A proposito di Davis
Ecco la ballata folk dei fratelli Coen, il racconto, pienamente nello stile dei due registi di Minneapolis, dell’esistenza di un cantante alla continua ricerca di un successo che non sembra poter arrivare mai. Llewyn Davis è l’ennesimo perdente, antieroe, fallito della loro filmografia, sulla scia di Drugo Lebowsky e dei protagonisti di A Serious Man e L’uomo che non c’era. E attorno a lui la solita squadra di comprimari personaggi al limite della demenza e dell’assurdo che segna le tappe del suo incessante girovagare in cerca di un tetto dove dormire, di un locale dove esibirsi, di un contratto da firmare, di un’ispirazione che da quando non canta più in duo ed è diventato solista non è più la stessa.
A proposito di Davis non è certamente tra i migliori lavori dei fratelli Coen, eppure per questa sua riflessione sotterranea sull’arte, la musica ed in fondo sul cinema stesso diventa un nuovo importante tassello nella loro coerente cinematografia. Sullo schermo scorre un vero e proprio condensato degli stilemi narrativi e dei topoi della loro poetica, fatta di humor sottile, situazioni paradossali, figure improbabili, personaggi costretti nelle loro fissazioni mentali all’inseguimento della loro essenza, di un obiettivo, di un senso da dare alla propria umile ed insignificante vita. E’ una ruota che gira su se stessa la nuova fatica dei Coen, un movimento perpetuo che termina al suo punto iniziale. Non è infatti un caso che A proposito di Davis parta proprio da dove finisce, in una struttura narrativa circolare che ripone il personaggio in un’evoluzione statica, inesistente che cozza completamente con il suo attivo girovagare senza sosta.
I due autori costellano il racconto di infiniti elementi, personaggi, cambi di scena e lo cadenzano non solo con il susseguirsi degli incontri che fa il protagonista – uno straordinario Oscar Isaac – ma anche con le sue perfomance canore, che coraggiosamente sono riportare nella loro interezza.
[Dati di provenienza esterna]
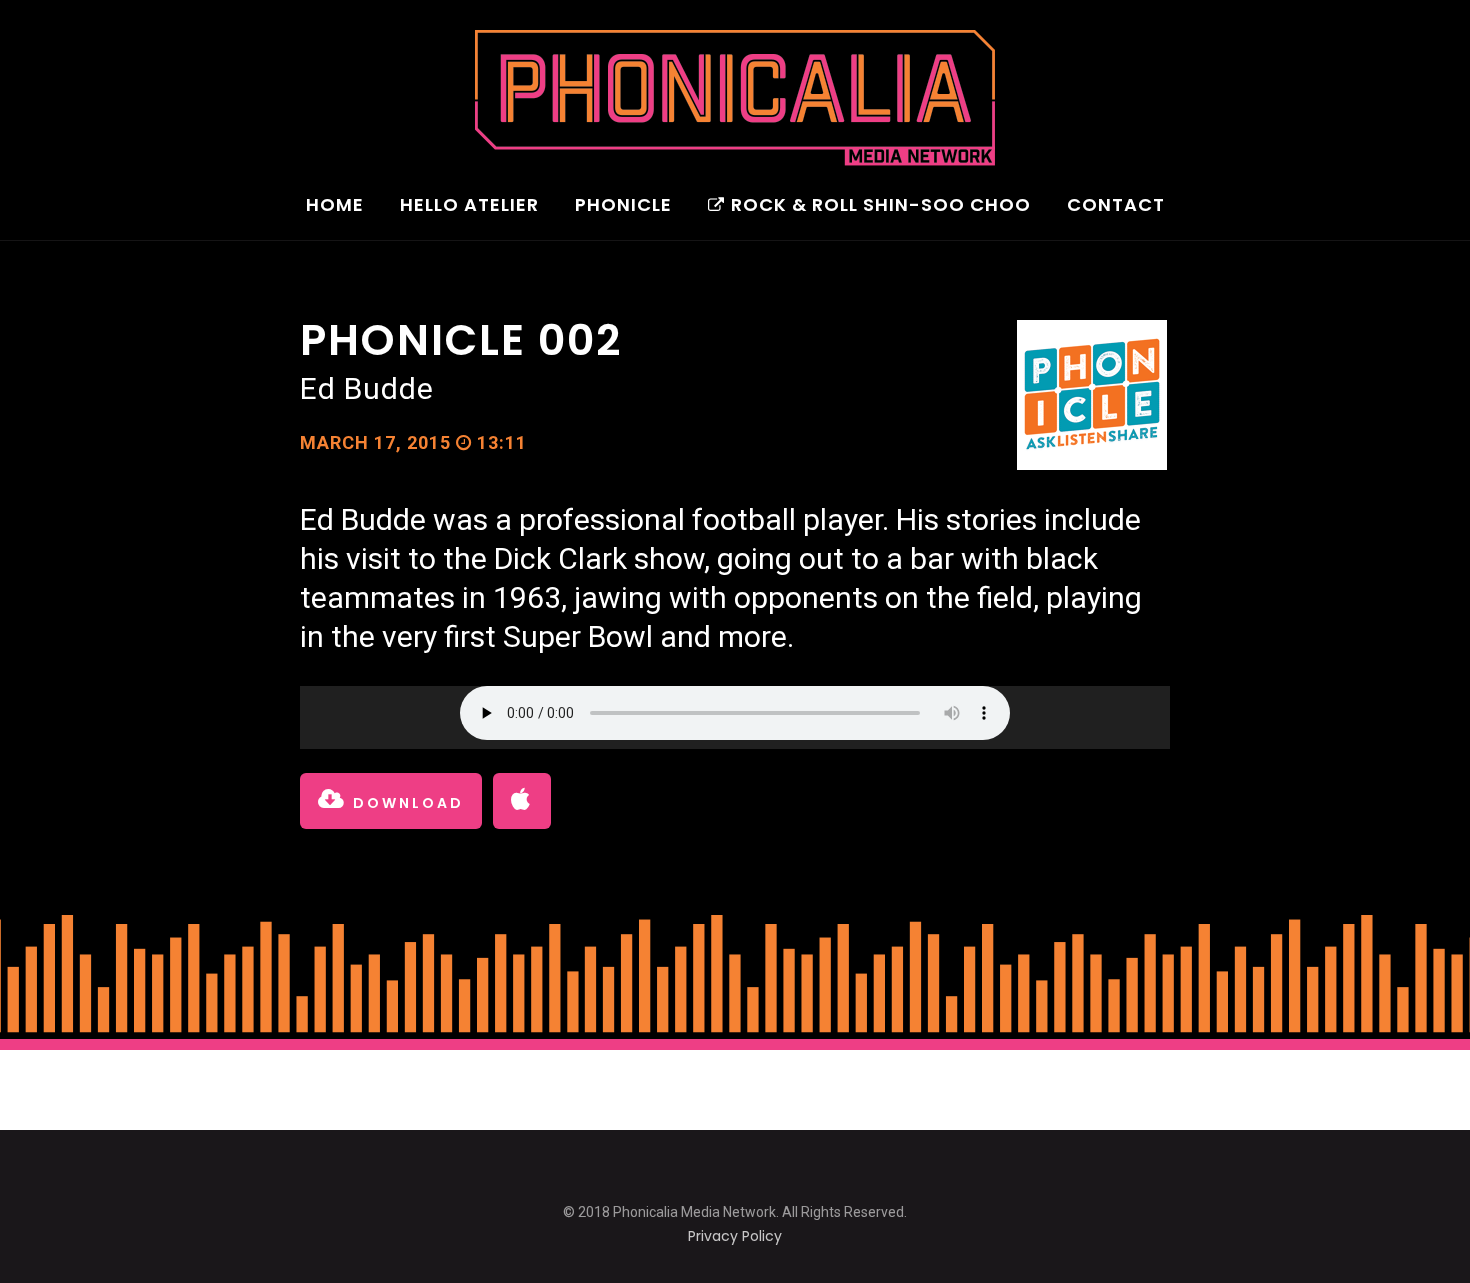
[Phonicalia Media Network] (735, 97)
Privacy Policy (735, 1236)
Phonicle (623, 206)
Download (405, 803)
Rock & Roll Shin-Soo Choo (881, 206)
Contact (1116, 206)
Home (335, 206)
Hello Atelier (469, 206)
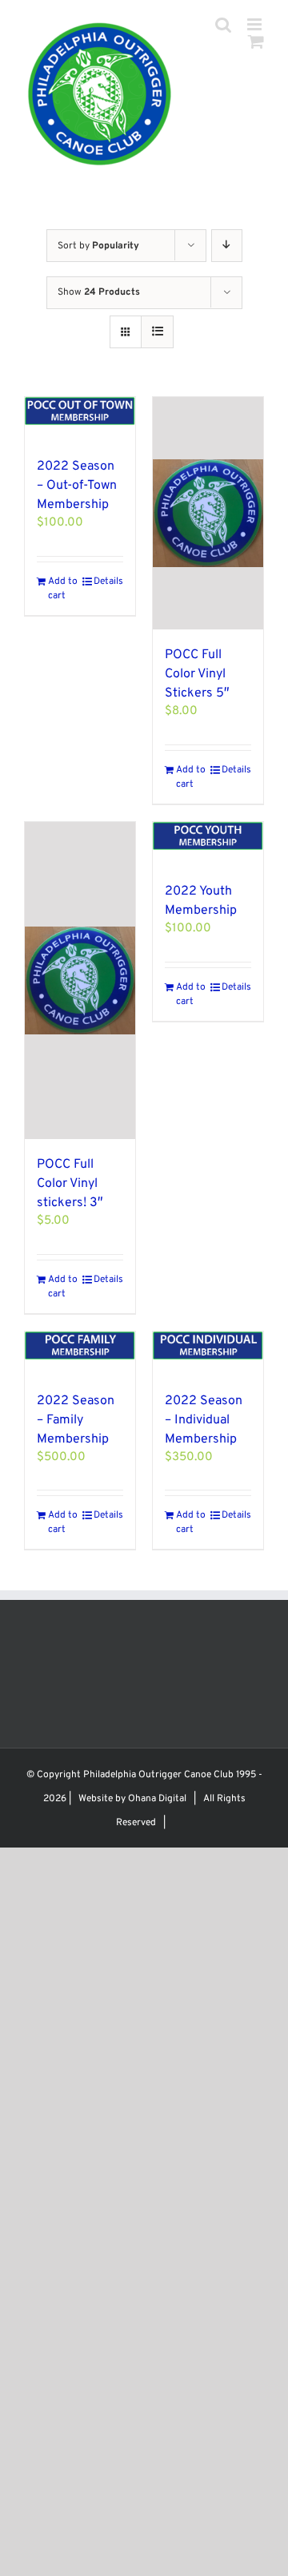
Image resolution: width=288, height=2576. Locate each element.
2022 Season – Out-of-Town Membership (77, 485)
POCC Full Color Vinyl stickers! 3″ (70, 1184)
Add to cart (63, 588)
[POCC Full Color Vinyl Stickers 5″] (208, 513)
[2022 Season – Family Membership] (80, 1353)
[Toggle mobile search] (223, 24)
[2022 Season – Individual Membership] (208, 1353)
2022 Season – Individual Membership (203, 1420)
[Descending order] (226, 245)
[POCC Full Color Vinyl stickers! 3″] (80, 980)
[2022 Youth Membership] (208, 844)
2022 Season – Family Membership (75, 1420)
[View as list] (157, 331)
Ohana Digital (157, 1798)
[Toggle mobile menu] (255, 24)
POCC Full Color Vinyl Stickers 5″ (197, 674)
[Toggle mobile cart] (256, 41)
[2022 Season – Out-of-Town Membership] (80, 419)
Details (108, 581)
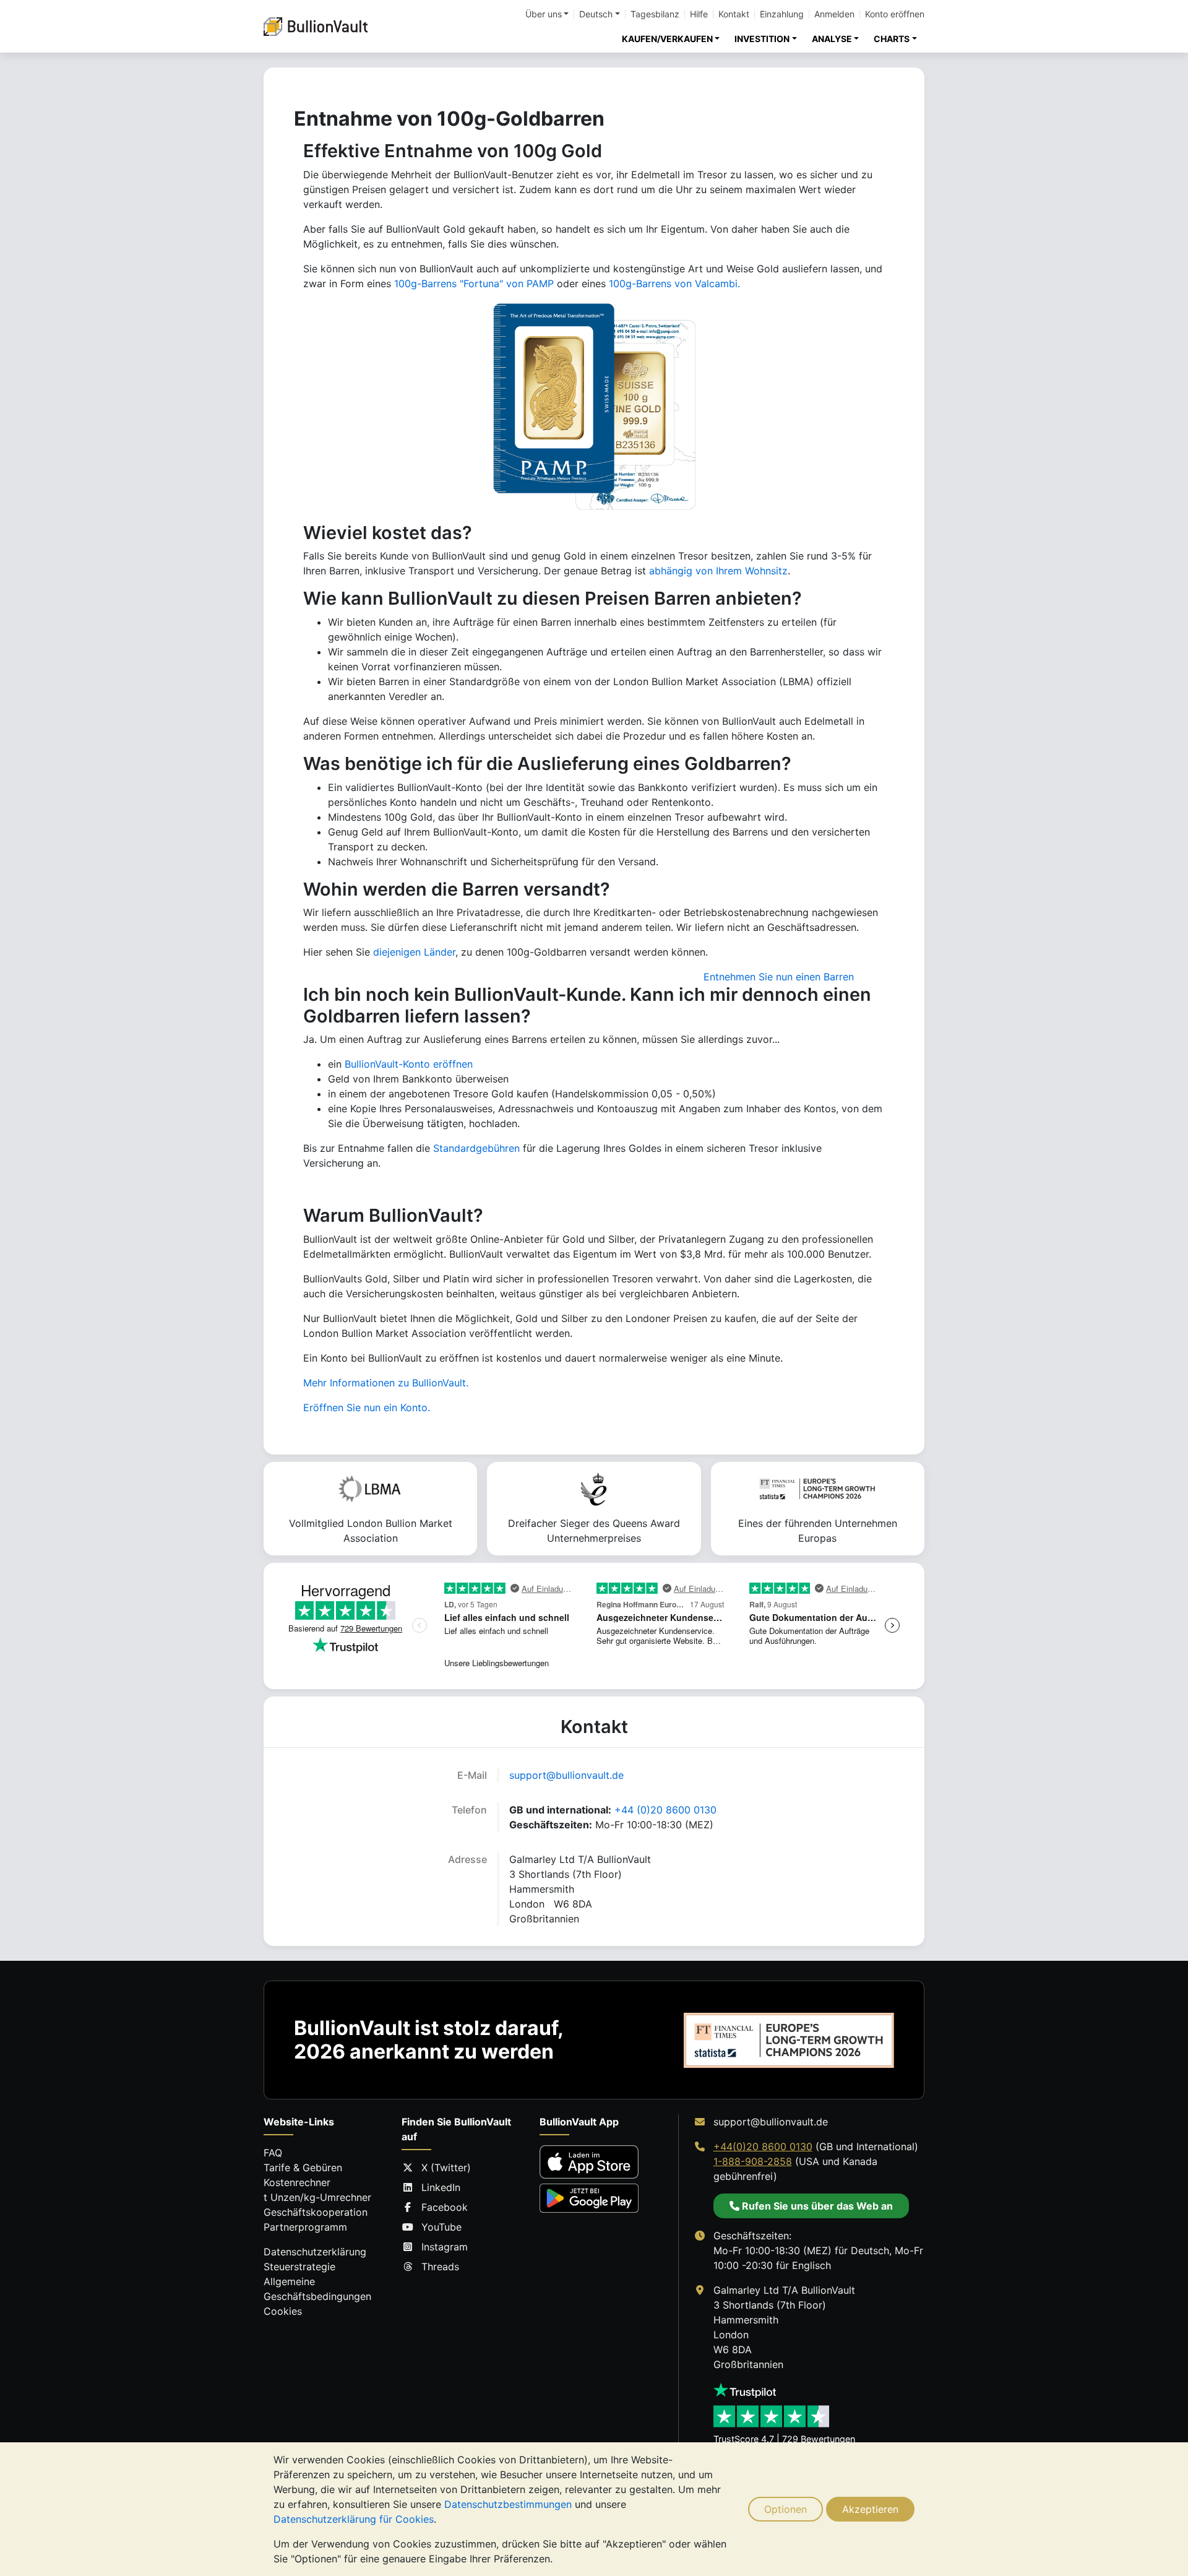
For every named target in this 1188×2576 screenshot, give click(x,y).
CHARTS (892, 38)
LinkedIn (440, 2187)
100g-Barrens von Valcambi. (674, 283)
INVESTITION (762, 38)
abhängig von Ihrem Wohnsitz (718, 570)
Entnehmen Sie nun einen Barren (779, 976)
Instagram (444, 2247)
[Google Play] (589, 2198)
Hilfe (699, 14)
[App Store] (589, 2161)
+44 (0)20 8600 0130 (665, 1810)
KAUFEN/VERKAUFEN (667, 38)
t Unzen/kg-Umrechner (317, 2197)
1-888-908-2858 (752, 2161)
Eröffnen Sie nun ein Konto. (366, 1407)
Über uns (543, 14)
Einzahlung (782, 14)
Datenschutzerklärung (315, 2251)
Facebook (444, 2207)
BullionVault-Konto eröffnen (409, 1064)
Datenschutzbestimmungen (508, 2504)
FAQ (273, 2152)
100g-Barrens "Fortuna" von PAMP (474, 283)
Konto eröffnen (894, 14)
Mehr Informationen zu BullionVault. (385, 1383)
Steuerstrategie (299, 2266)
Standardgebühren (476, 1148)
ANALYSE (832, 38)
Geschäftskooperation (316, 2212)
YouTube (441, 2227)
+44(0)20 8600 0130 (762, 2146)
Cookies (283, 2311)
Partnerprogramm (305, 2227)
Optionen (785, 2509)
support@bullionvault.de (566, 1775)
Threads (440, 2266)
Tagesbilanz (655, 14)
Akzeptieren (870, 2509)
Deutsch (596, 14)
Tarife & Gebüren (303, 2167)
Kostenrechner (297, 2182)
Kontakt (733, 14)
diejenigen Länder (414, 952)
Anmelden (834, 14)
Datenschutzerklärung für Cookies (353, 2519)
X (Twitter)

Tali momenti musicali che potrebbero interrompere la fluidità della narrazione sono invece delle pause di riflessione necessarie ad essa. Il ritmo e le noti soavi dei brani contribuiscono infatti ad infondere la tonalità da ballata al film, che nella sua costruzione reiterativa, nel suo raccontare i meandri di una vita critica e apparentemente senza speranza, acquista una dimensione malinconica e incantata che forse i Coen non avevano mai raggiunto nella loro carriera.
Superlativa la fotografia chiaroscurale di Bruno Delbonnel, indimenticabili le interpretazioni degli attori, da un John Goodman istrionico, a un F. Murray Abraham equilibrato, da una Carey Mulligan intensissima e impeccabili nel canto, a un Justin Timberlake inedito. Tutti perfettamente coinvolti nell’atmosfera unica creata da Coen.
(Inside Llewyn Davis) Regia e sceneggiatura: Joel & Ethan Coen; montaggio: Roderick Jaynes; fotografia: Bruno Delbonnel; costumi: Mary Zophres; interpreti: Oscar Isaac, Justin Timberlake, Carey Mulligan, John Goodman, F. Murray Abraham; produzione: Long Strange Trip LLC; distribuzione: Lucky Red; origine: USA; durata: 105’.